§ **Activity**:
The answer must consist solely of the lines from the line with "Task: Expand the Region dropdown arrow" to the final line of the data below, reproduced exactly, pictures omitted.

Stored data entries
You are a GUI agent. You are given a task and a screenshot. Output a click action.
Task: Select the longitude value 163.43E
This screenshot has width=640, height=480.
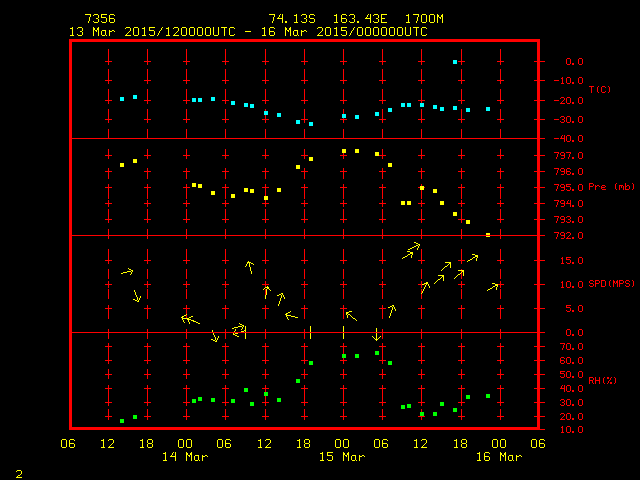pyautogui.click(x=353, y=19)
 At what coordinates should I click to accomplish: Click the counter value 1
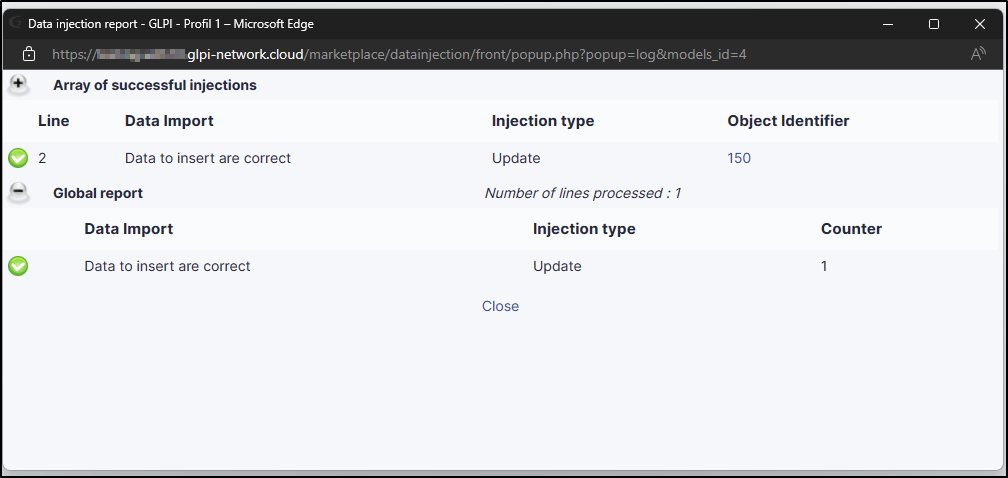824,266
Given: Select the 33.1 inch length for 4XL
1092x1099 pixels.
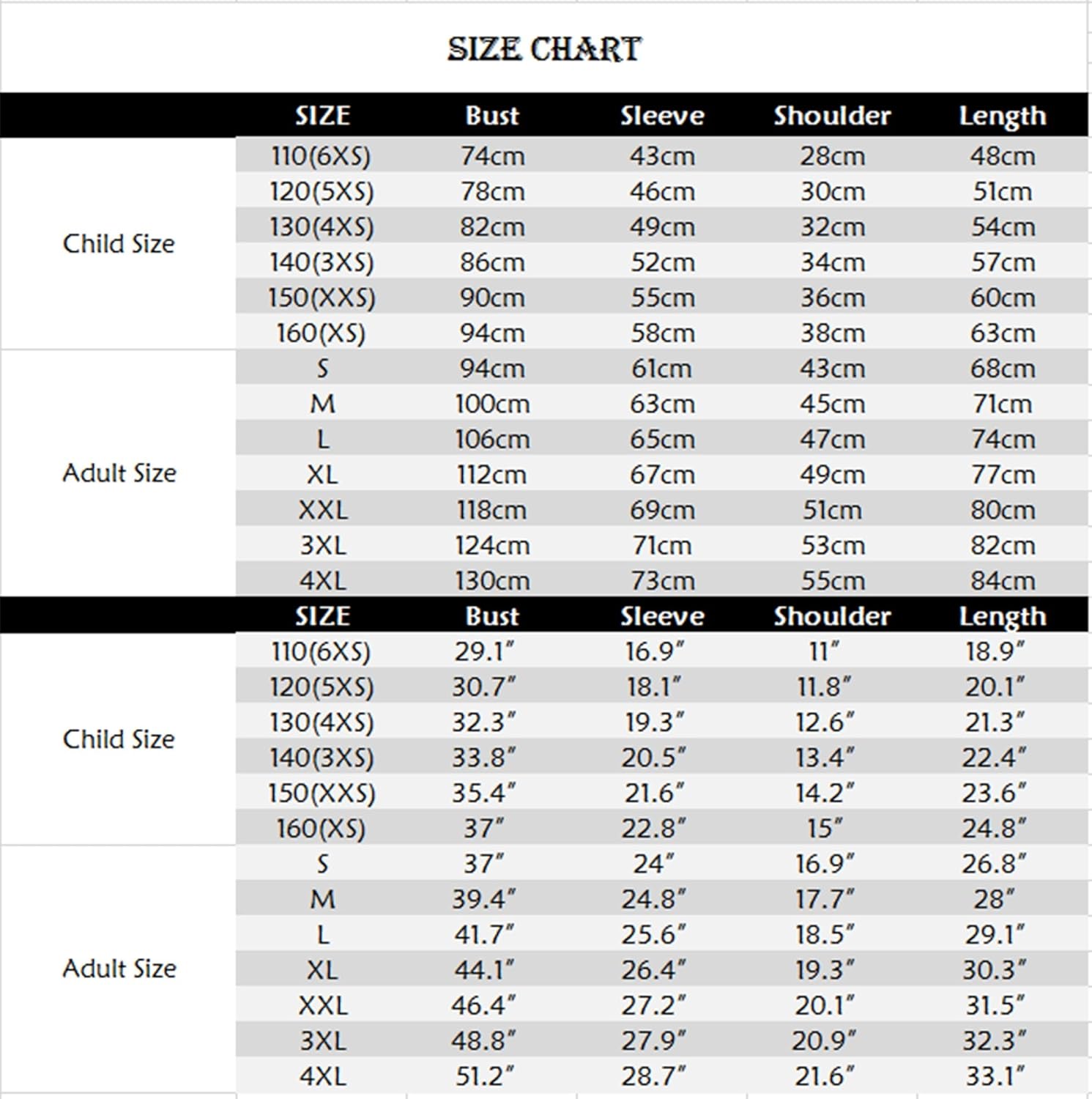Looking at the screenshot, I should click(x=995, y=1076).
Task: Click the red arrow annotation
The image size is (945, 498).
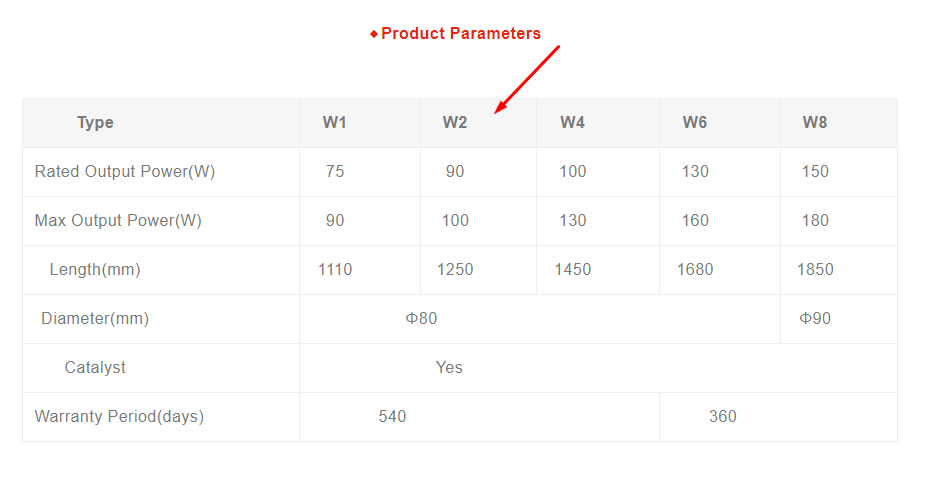Action: pyautogui.click(x=527, y=79)
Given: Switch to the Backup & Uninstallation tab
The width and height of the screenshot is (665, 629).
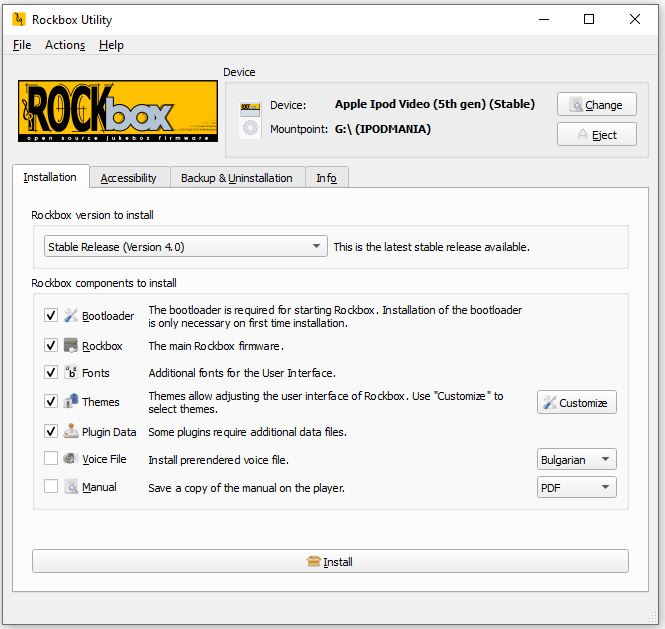Looking at the screenshot, I should (236, 178).
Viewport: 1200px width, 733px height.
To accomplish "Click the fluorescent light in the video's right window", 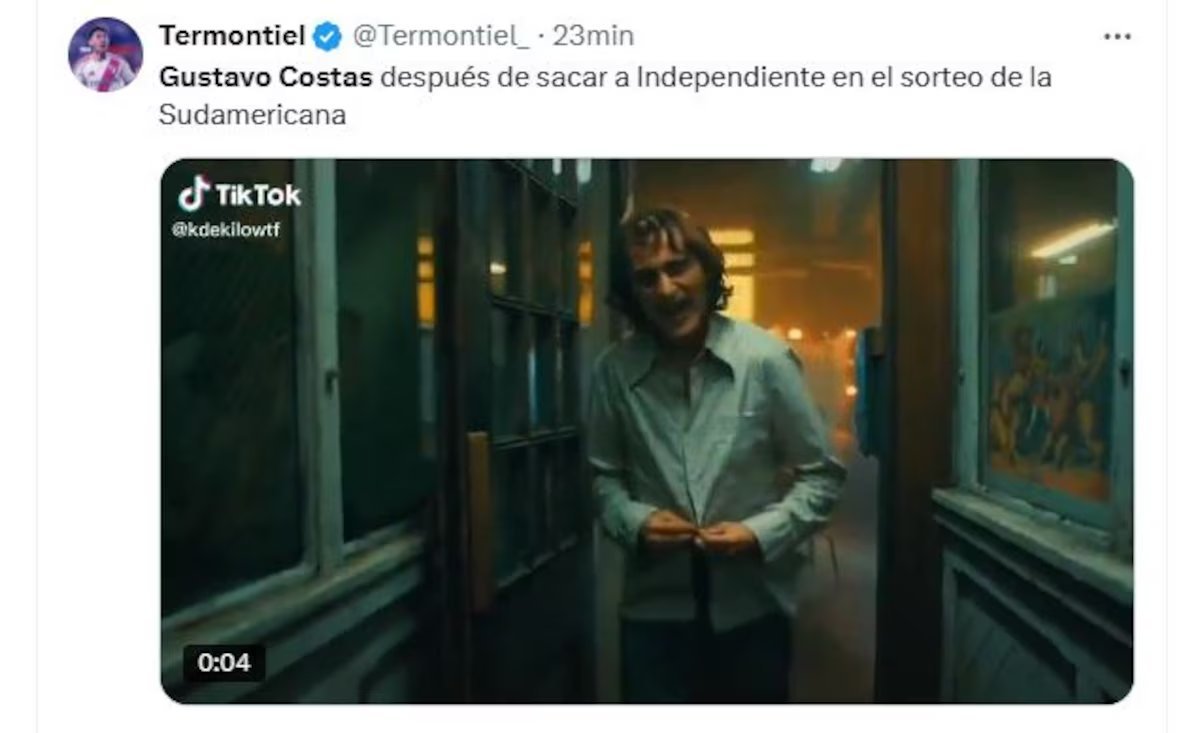I will point(1072,240).
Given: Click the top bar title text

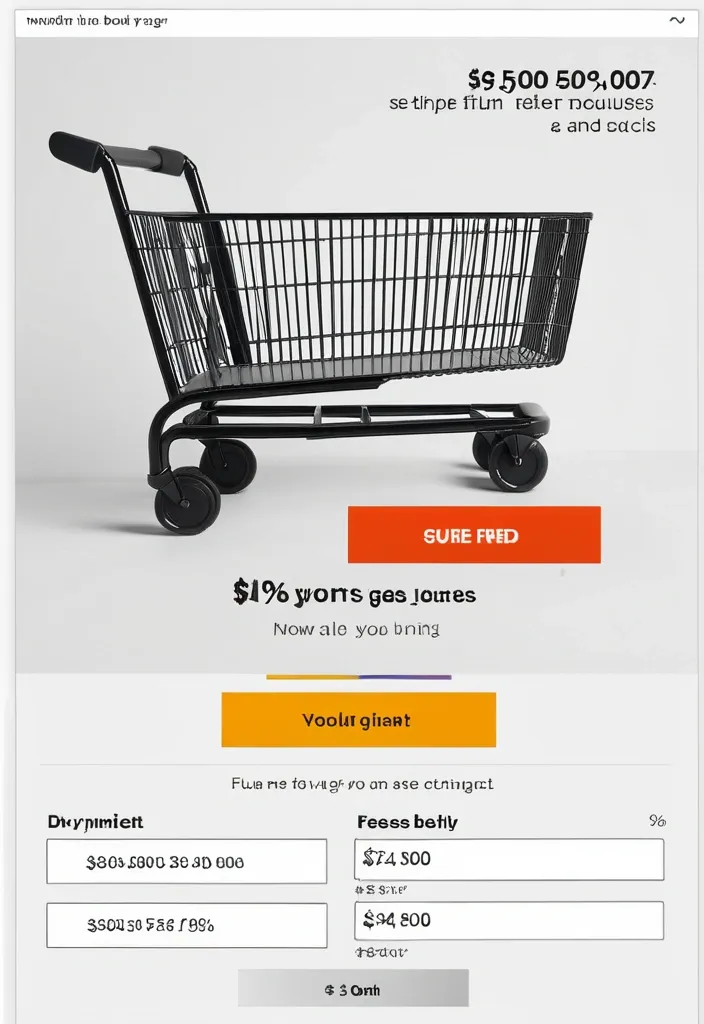Looking at the screenshot, I should click(97, 21).
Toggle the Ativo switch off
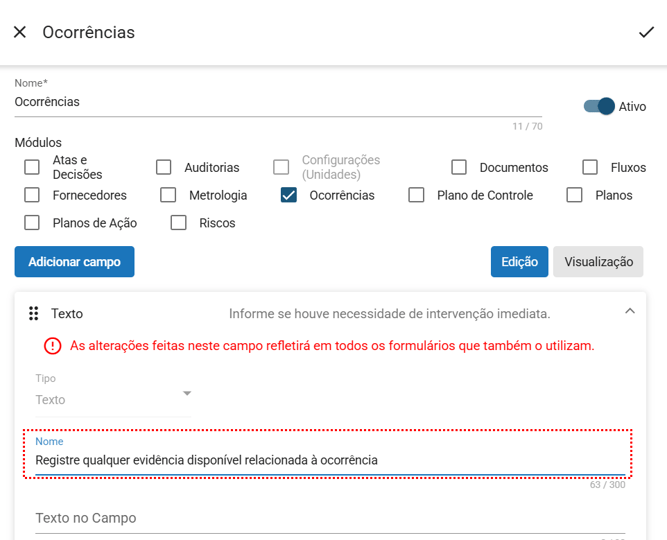This screenshot has width=667, height=540. click(x=599, y=106)
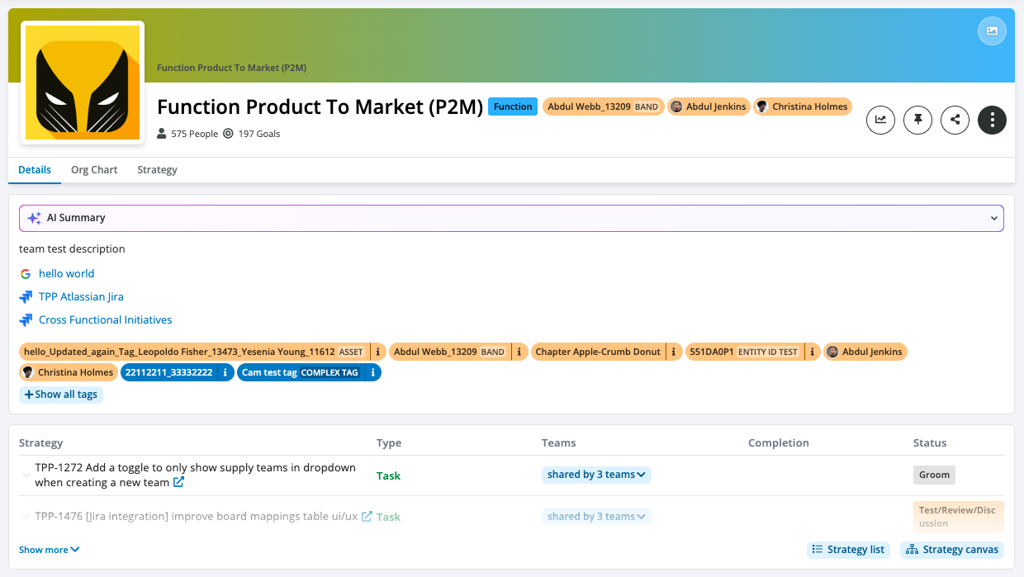1024x577 pixels.
Task: Expand the AI Summary panel
Action: click(x=994, y=218)
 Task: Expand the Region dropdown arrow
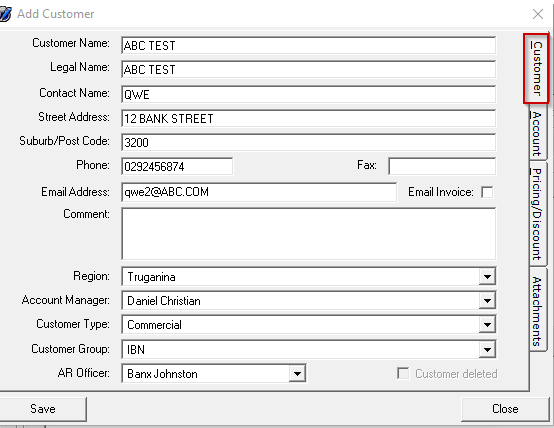[x=487, y=277]
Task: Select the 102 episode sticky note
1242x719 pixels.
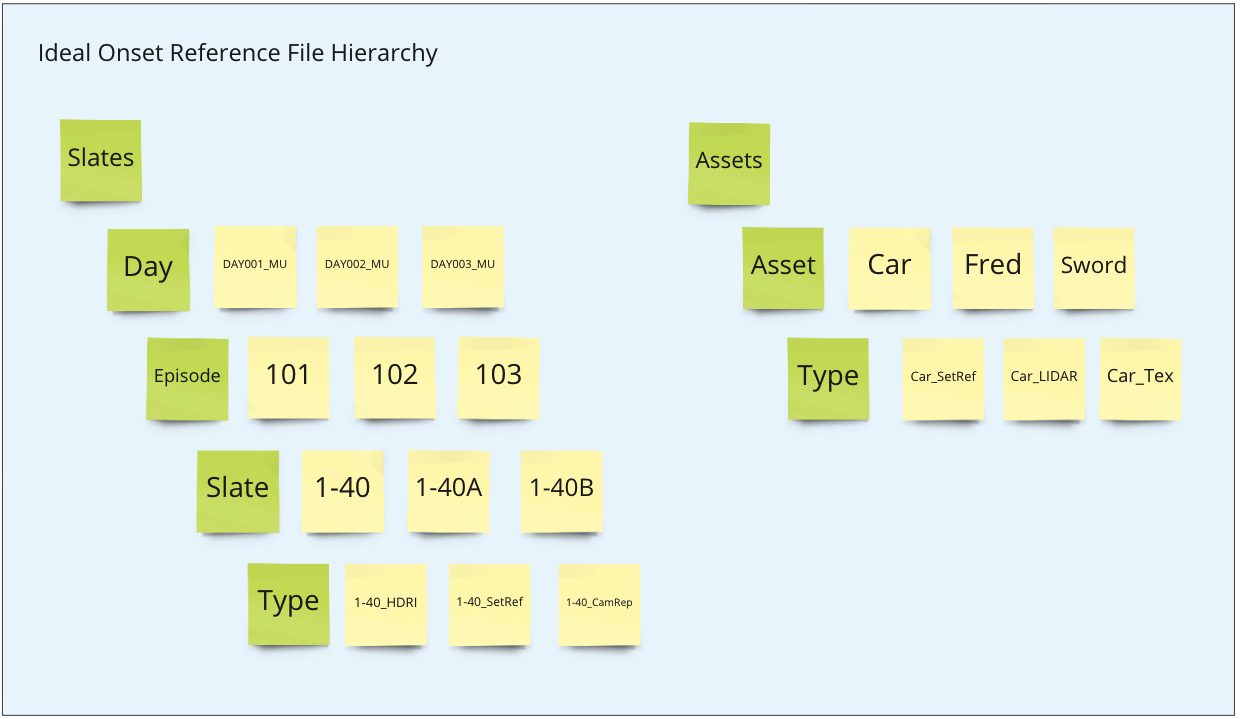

§ **Response to the task**:
 Task: Expand the Region dropdown arrow
[x=487, y=277]
Task: Select the 102 episode sticky note
1242x719 pixels.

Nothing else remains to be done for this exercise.